Pixel coordinate grounding data:
□ □ □ □ □ □ □
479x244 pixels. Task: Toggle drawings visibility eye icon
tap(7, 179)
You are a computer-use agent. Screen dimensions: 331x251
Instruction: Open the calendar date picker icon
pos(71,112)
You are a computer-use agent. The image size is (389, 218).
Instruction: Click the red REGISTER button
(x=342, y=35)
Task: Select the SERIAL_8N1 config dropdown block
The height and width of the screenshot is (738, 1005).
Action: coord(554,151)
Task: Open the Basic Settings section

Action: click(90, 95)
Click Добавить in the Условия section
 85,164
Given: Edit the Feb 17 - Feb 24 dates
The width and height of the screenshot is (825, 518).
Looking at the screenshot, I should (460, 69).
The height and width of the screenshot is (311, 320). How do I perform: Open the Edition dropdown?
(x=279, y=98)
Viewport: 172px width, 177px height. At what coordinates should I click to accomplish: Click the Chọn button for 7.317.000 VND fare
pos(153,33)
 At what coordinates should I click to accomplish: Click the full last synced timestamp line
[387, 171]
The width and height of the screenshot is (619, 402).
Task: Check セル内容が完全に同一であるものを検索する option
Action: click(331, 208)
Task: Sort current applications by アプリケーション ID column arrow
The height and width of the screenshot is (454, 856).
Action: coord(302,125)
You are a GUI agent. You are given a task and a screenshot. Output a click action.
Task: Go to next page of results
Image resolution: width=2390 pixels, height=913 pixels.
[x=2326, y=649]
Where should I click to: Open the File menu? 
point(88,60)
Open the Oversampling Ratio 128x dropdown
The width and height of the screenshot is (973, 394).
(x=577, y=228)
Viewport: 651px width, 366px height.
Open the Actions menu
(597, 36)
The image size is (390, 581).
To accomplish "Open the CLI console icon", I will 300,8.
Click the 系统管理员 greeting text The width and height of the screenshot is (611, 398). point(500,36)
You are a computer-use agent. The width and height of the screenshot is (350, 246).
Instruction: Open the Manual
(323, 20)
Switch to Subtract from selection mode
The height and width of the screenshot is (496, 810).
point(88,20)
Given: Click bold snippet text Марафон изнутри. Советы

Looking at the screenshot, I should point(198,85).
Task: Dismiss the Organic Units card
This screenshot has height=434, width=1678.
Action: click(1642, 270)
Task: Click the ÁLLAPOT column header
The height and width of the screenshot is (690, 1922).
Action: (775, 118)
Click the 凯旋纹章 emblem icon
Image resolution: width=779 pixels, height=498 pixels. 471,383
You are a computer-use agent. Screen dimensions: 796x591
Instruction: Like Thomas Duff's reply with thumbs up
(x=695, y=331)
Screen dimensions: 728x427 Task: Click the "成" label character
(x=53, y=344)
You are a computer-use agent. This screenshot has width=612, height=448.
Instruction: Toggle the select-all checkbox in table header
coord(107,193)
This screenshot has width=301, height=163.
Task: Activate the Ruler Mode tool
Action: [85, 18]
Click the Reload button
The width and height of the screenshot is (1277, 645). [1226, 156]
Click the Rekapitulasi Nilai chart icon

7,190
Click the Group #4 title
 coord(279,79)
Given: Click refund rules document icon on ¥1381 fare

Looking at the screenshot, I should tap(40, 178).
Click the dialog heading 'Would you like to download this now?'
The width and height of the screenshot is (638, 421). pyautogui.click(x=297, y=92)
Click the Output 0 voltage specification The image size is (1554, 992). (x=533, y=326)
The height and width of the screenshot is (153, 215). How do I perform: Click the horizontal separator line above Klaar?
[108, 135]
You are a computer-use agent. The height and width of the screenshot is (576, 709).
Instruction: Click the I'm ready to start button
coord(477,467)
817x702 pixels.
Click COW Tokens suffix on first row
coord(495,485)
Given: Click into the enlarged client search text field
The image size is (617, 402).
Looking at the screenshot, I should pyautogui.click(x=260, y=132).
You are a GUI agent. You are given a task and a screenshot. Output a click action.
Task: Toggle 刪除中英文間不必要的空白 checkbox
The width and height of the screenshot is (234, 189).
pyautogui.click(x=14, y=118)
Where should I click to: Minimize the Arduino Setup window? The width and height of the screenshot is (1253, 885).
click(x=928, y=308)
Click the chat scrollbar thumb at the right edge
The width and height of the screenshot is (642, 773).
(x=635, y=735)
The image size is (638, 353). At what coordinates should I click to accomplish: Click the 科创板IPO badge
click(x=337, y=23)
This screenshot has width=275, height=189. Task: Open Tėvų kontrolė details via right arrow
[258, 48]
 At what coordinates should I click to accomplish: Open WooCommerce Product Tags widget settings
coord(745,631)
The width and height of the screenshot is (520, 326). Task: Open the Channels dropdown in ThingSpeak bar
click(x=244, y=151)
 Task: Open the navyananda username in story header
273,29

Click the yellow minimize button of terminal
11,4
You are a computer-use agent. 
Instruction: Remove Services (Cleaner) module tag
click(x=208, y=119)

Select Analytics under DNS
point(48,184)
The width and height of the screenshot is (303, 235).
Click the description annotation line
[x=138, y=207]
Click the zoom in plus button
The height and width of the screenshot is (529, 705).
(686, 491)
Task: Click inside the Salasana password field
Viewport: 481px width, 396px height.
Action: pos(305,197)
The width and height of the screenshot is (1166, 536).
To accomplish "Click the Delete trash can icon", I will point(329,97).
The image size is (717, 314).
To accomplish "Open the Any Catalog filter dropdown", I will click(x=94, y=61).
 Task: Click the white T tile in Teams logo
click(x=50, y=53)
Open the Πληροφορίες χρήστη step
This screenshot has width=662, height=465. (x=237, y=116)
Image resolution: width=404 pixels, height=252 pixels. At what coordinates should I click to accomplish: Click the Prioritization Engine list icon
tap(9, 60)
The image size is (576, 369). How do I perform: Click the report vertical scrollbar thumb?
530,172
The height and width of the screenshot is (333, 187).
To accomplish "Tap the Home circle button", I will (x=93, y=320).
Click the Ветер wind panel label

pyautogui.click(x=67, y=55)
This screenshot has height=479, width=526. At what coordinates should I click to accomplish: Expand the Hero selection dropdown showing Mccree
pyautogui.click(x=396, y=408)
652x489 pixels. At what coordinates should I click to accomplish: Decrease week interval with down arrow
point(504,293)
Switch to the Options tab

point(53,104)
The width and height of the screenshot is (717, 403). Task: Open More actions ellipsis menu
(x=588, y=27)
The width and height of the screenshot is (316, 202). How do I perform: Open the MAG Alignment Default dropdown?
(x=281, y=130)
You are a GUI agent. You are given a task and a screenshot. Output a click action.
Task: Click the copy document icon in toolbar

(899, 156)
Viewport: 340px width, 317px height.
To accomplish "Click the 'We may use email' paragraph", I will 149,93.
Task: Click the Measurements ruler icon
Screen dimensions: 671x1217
□ □ □ □ □ □ □
TASK TO CARRY OUT: Repeat the full set of records above character for character.

RESPONSE BELOW:
479x244 pixels. Task: Toggle drawings visibility eye icon
tap(7, 179)
You are a computer-use agent. Screen dimensions: 331x251
Instruction: Open the calendar date picker icon
pos(71,112)
You are a computer-use agent. The image size is (389, 218).
Instruction: Click the red REGISTER button
(x=342, y=35)
Task: Select the SERIAL_8N1 config dropdown block
The height and width of the screenshot is (738, 1005).
Action: coord(554,151)
Task: Open the Basic Settings section

Action: click(90, 95)
Click Добавить in the Условия section
 85,164
Given: Edit the Feb 17 - Feb 24 dates
The width and height of the screenshot is (825, 518).
Looking at the screenshot, I should (460, 69).
The height and width of the screenshot is (311, 320). How do I perform: Open the Edition dropdown?
(x=279, y=98)
Viewport: 172px width, 177px height. At what coordinates should I click to accomplish: Click the Chọn button for 7.317.000 VND fare
pos(153,33)
 At what coordinates should I click to accomplish: Click the full last synced timestamp line
[387, 171]
The width and height of the screenshot is (619, 402).
Task: Check セル内容が完全に同一であるものを検索する option
Action: click(331, 208)
Task: Sort current applications by アプリケーション ID column arrow
The height and width of the screenshot is (454, 856).
Action: coord(302,125)
You are a GUI agent. You are given a task and a screenshot. Output a click action.
Task: Go to next page of results
Image resolution: width=2390 pixels, height=913 pixels.
[x=2326, y=649]
Where should I click to: Open the File menu? 
point(88,60)
Open the Oversampling Ratio 128x dropdown
The width and height of the screenshot is (973, 394).
(x=577, y=228)
Viewport: 651px width, 366px height.
Open the Actions menu
(597, 36)
The image size is (390, 581).
To accomplish "Open the CLI console icon", I will 300,8.
Click the 系统管理员 greeting text The width and height of the screenshot is (611, 398). point(500,36)
You are a computer-use agent. The width and height of the screenshot is (350, 246).
Instruction: Open the Manual
(323, 20)
Switch to Subtract from selection mode
The height and width of the screenshot is (496, 810).
point(88,20)
Given: Click bold snippet text Марафон изнутри. Советы

Looking at the screenshot, I should point(198,85).
Task: Dismiss the Organic Units card
This screenshot has height=434, width=1678.
Action: click(1642, 270)
Task: Click the ÁLLAPOT column header
The height and width of the screenshot is (690, 1922).
Action: (775, 118)
Click the 凯旋纹章 emblem icon
Image resolution: width=779 pixels, height=498 pixels. 471,383
You are a computer-use agent. Screen dimensions: 796x591
Instruction: Like Thomas Duff's reply with thumbs up
(x=695, y=331)
Screen dimensions: 728x427 Task: Click the "成" label character
(x=53, y=344)
You are a computer-use agent. This screenshot has width=612, height=448.
Instruction: Toggle the select-all checkbox in table header
coord(107,193)
This screenshot has width=301, height=163.
Task: Activate the Ruler Mode tool
Action: [85, 18]
Click the Reload button
The width and height of the screenshot is (1277, 645). [1226, 156]
Click the Rekapitulasi Nilai chart icon

7,190
Click the Group #4 title
 coord(279,79)
Given: Click refund rules document icon on ¥1381 fare

Looking at the screenshot, I should tap(40, 178).
Click the dialog heading 'Would you like to download this now?'
The width and height of the screenshot is (638, 421). pyautogui.click(x=297, y=92)
Click the Output 0 voltage specification The image size is (1554, 992). (x=533, y=326)
The height and width of the screenshot is (153, 215). How do I perform: Click the horizontal separator line above Klaar?
[108, 135]
You are a computer-use agent. The height and width of the screenshot is (576, 709).
Instruction: Click the I'm ready to start button
coord(477,467)
817x702 pixels.
Click COW Tokens suffix on first row
coord(495,485)
Given: Click into the enlarged client search text field
The image size is (617, 402).
Looking at the screenshot, I should pyautogui.click(x=260, y=132).
You are a GUI agent. You are given a task and a screenshot. Output a click action.
Task: Toggle 刪除中英文間不必要的空白 checkbox
The width and height of the screenshot is (234, 189).
pyautogui.click(x=14, y=118)
Where should I click to: Minimize the Arduino Setup window? The width and height of the screenshot is (1253, 885).
click(x=928, y=308)
Click the chat scrollbar thumb at the right edge
The width and height of the screenshot is (642, 773).
(x=635, y=735)
The image size is (638, 353). At what coordinates should I click to accomplish: Click the 科创板IPO badge
click(x=337, y=23)
This screenshot has width=275, height=189. Task: Open Tėvų kontrolė details via right arrow
[258, 48]
 At what coordinates should I click to accomplish: Open WooCommerce Product Tags widget settings
coord(745,631)
The width and height of the screenshot is (520, 326). Task: Open the Channels dropdown in ThingSpeak bar
click(x=244, y=151)
 Task: Open the navyananda username in story header
273,29

Click the yellow minimize button of terminal
11,4
You are a computer-use agent. 
Instruction: Remove Services (Cleaner) module tag
click(x=208, y=119)

Select Analytics under DNS
point(48,184)
The width and height of the screenshot is (303, 235).
Click the description annotation line
[x=138, y=207]
Click the zoom in plus button
The height and width of the screenshot is (529, 705).
(686, 491)
Task: Click inside the Salasana password field
Viewport: 481px width, 396px height.
Action: pos(305,197)
The width and height of the screenshot is (1166, 536).
To accomplish "Click the Delete trash can icon", I will point(329,97).
The image size is (717, 314).
To accomplish "Open the Any Catalog filter dropdown", I will click(x=94, y=61).
 Task: Click the white T tile in Teams logo
click(x=50, y=53)
Open the Πληροφορίες χρήστη step
This screenshot has width=662, height=465. (x=237, y=116)
Image resolution: width=404 pixels, height=252 pixels. At what coordinates should I click to accomplish: Click the Prioritization Engine list icon
tap(9, 60)
The image size is (576, 369). How do I perform: Click the report vertical scrollbar thumb?
530,172
The height and width of the screenshot is (333, 187).
To accomplish "Tap the Home circle button", I will (x=93, y=320).
Click the Ветер wind panel label

pyautogui.click(x=67, y=55)
This screenshot has height=479, width=526. At what coordinates should I click to accomplish: Expand the Hero selection dropdown showing Mccree
pyautogui.click(x=396, y=408)
652x489 pixels. At what coordinates should I click to accomplish: Decrease week interval with down arrow
point(504,293)
Switch to the Options tab

point(53,104)
The width and height of the screenshot is (717, 403). Task: Open More actions ellipsis menu
(x=588, y=27)
The width and height of the screenshot is (316, 202). How do I perform: Open the MAG Alignment Default dropdown?
(x=281, y=130)
You are a GUI agent. You are given a task and a screenshot. Output a click action.
Task: Click the copy document icon in toolbar

(899, 156)
Viewport: 340px width, 317px height.
To accomplish "Click the 'We may use email' paragraph", I will 149,93.
Task: Click the Measurements ruler icon
Screen dimensions: 671x1217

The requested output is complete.